Fragile X syndrome is a genetic condition that impacts an individual’s development and learning abilities. It is a common inherited cause of intellectual disability and is also linked to features of autism spectrum disorder. The condition affects approximately 1 in 3,600 boys and between 1 in 4,000 to 6,000 girls, although symptom severity can vary widely.
Understanding the Gene Behind Fragile X
Fragile X syndrome results from a change in the FMR1 gene, located on the X chromosome. This gene is responsible for producing a protein called FMRP, which plays a role in the normal functioning of the brain and the development of specialized connections between nerve cells called synapses. When the FMR1 gene is altered, it cannot produce enough FMRP, leading to the signs and symptoms of Fragile X syndrome.
The alteration in the FMR1 gene involves a repeating DNA segment called the CGG triplet repeat. A normal FMR1 gene has 5 to 44 CGG repeats. Individuals with 45 to 54 repeats have an “intermediate” or “gray zone” allele, which does not cause Fragile X syndrome or related disorders.
A “premutation” occurs when there are 55 to 200 CGG repeats.
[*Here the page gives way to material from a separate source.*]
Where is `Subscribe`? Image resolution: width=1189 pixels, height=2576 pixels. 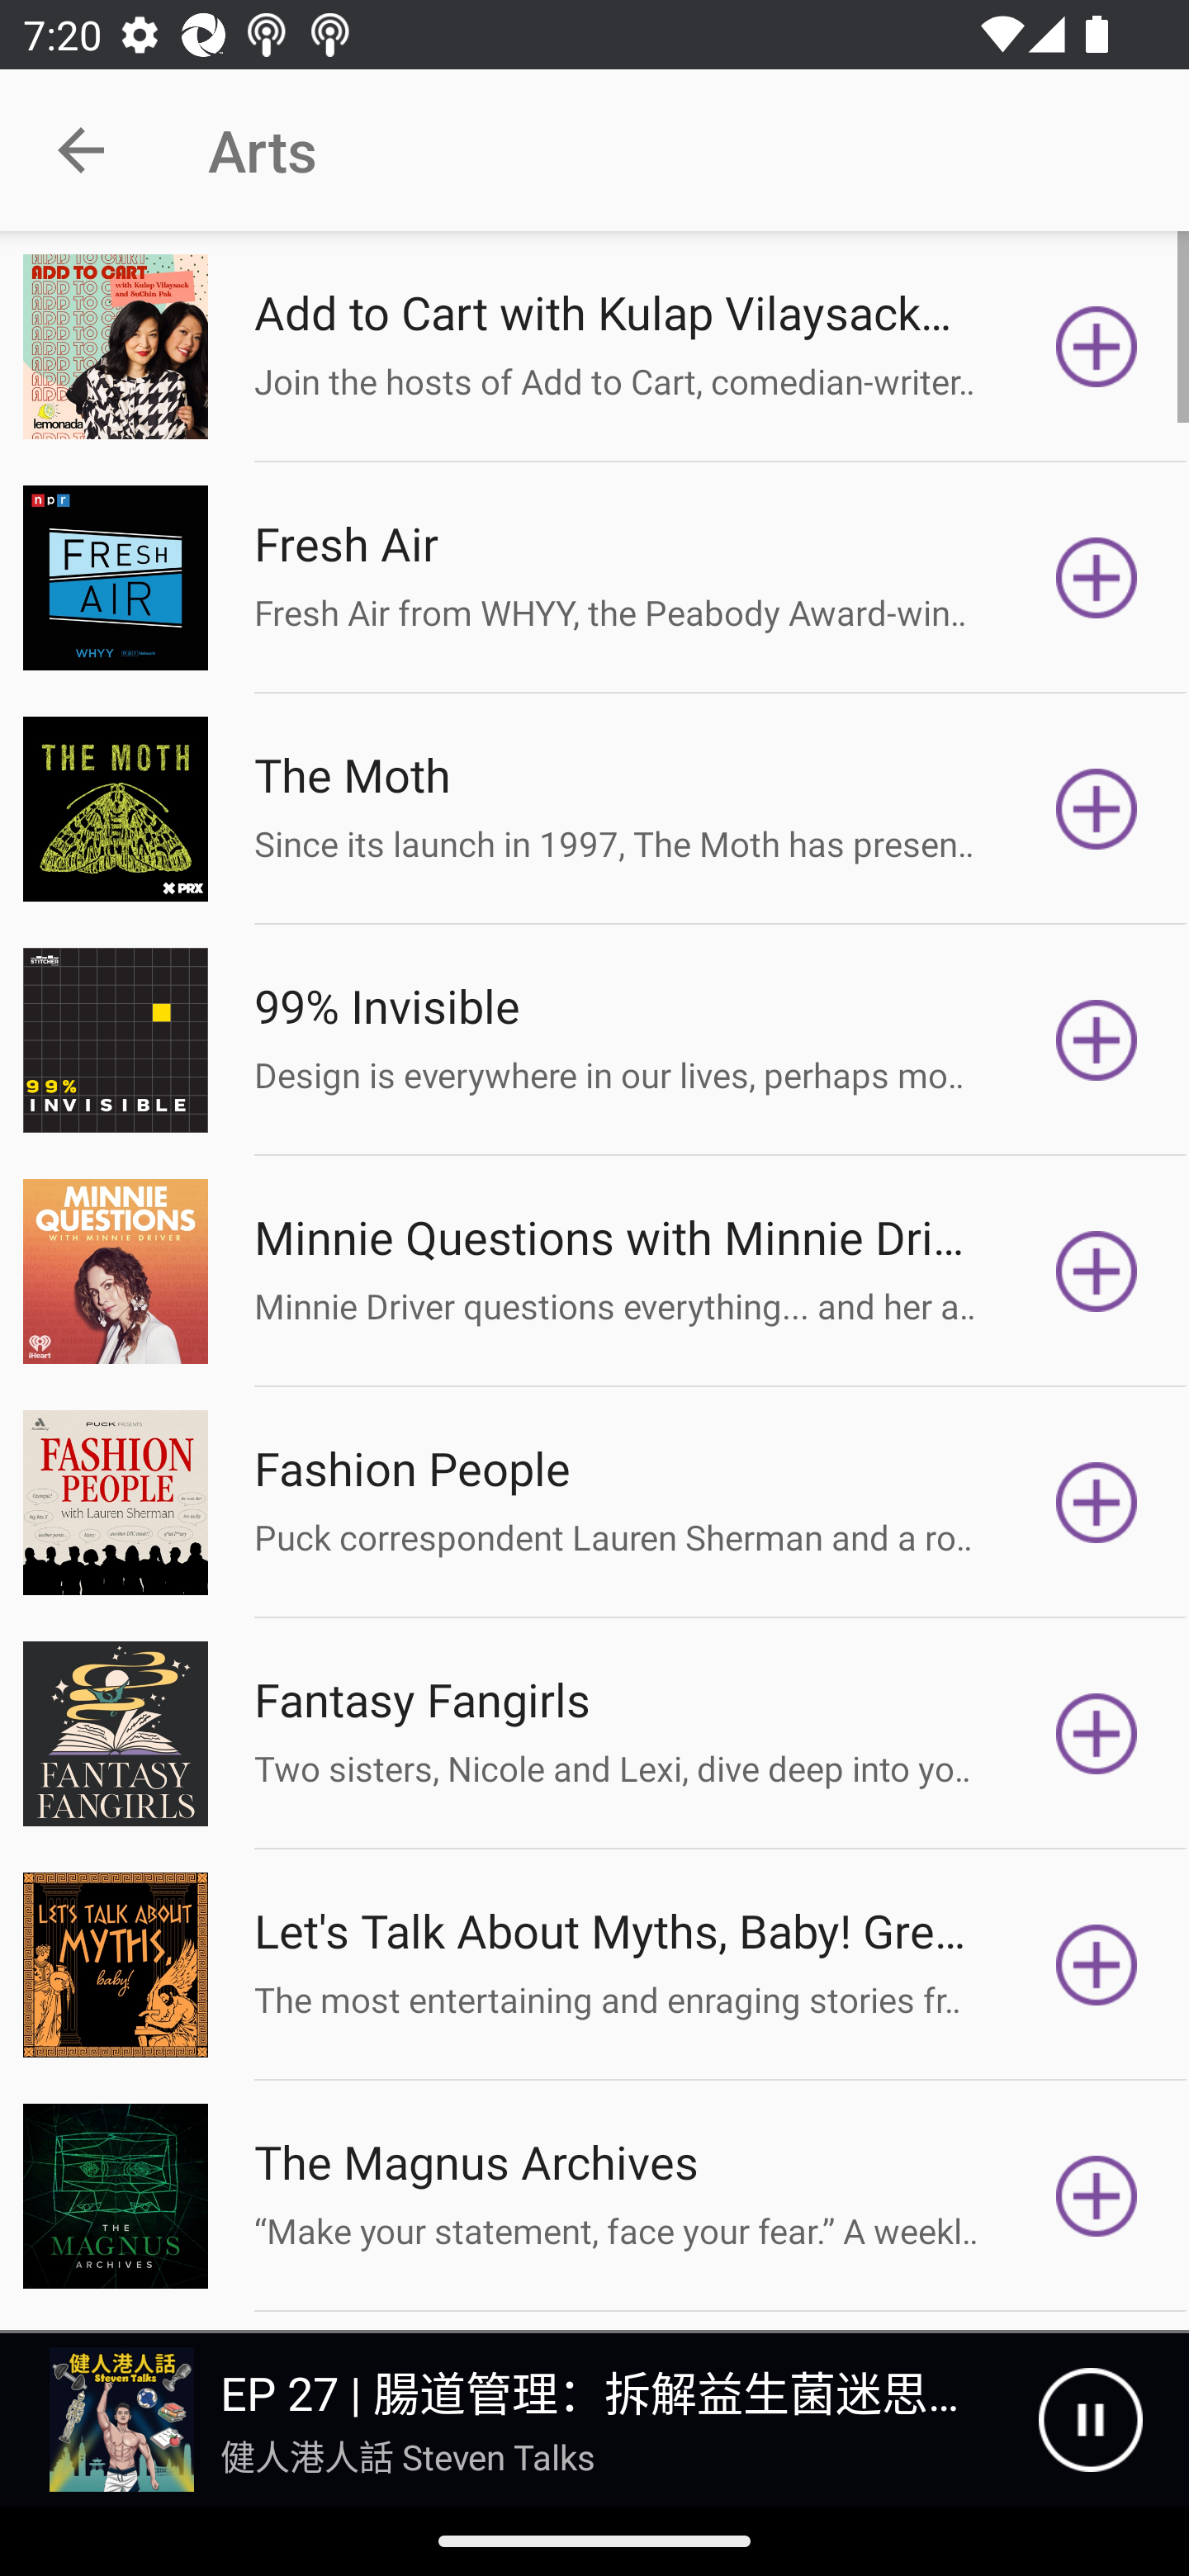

People with a premutation do not have Fragile X syndrome, though they may experience subtle symptoms. When the CGG segment expands to more than 200 repeats, it is considered a “full mutation,” leading to Fragile X syndrome because the gene is turned off.
How Fragile X is Passed Through Generations
Fragile X syndrome follows an X-linked dominant inheritance pattern. The FMR1 gene is located on the X chromosome. Females have two X chromosomes, while males have one X and one Y chromosome. This difference explains why males are often more severely affected than females, as they only have one copy of the FMR1 gene.
When a woman carries a premutation in one of her FMR1 genes, she has a 50% chance of passing on either the premutation or a full mutation to each child. The number of CGG repeats in her egg cells can increase from the premutation range to the full mutation range. The larger her premutation, the higher the likelihood her child will inherit a full mutation and thus Fragile X syndrome.
A man with a premutation will pass his premutation to all of his daughters, as they inherit his only X chromosome. However, the premutation in men does not expand to a full mutation when passed to the next generation. Sons of a male premutation carrier will not inherit the premutation because they receive their father’s Y chromosome.
A phenomenon called “anticipation” is observed in Fragile X inheritance, where symptoms can become more severe and appear at an earlier age in successive generations. This occurs because the unstable CGG repeat can expand further as it is passed down, particularly from mother to child. A mother with a premutation might have a child with a full mutation, even if she herself does not have Fragile X syndrome.
Beyond Fragile X Syndrome: Related Conditions
The FMR1 premutation can lead to conditions distinct from Fragile X Syndrome, primarily affecting carriers. Fragile X-associated Tremor/Ataxia Syndrome (FXTAS) is a late-onset neurodegenerative disorder predominantly observed in male premutation carriers after age 50. Features of FXTAS include problems with movement, such as cerebellar gait ataxia (uncoordinated walking) and intention tremor (shaking during voluntary movements). Other symptoms can include parkinsonism, cognitive decline, and issues with the autonomic nervous system.
Another condition linked to the FMR1 premutation is Fragile X-associated Primary Ovarian Insufficiency (FXPOI), which affects women. FXPOI involves reduced ovarian function, leading to irregular menstrual cycles, early menopause, and infertility. Approximately 20% to 30% of women with the Fragile X premutation develop FXPOI, compared to about 1% in the general population.
Symptoms of FXPOI can include hot flashes, night sweats, trouble sleeping, mood swings, and vaginal dryness, similar to those experienced during menopause. Women with FXPOI undergo menopause about five years earlier than women without the premutation. While both FXTAS and FXPOI are caused by the FMR1 premutation, the underlying biological mechanisms differ from those causing Fragile X Syndrome.
Genetic Counseling and Testing for Families
Genetic testing for the FMR1 gene is available and can diagnose Fragile X syndrome and identify carriers. This testing can be performed at any age, including prenatally. It is often considered for individuals with developmental delay, intellectual disability, or a family history of Fragile X syndrome or unexplained intellectual disabilities.
Genetic counselors play a significant role in assisting families affected by Fragile X. They interpret test results, explain complex inheritance patterns, and discuss the risks of transmission. Counselors also provide information about reproductive options and offer support, helping families navigate the implications of a Fragile X diagnosis.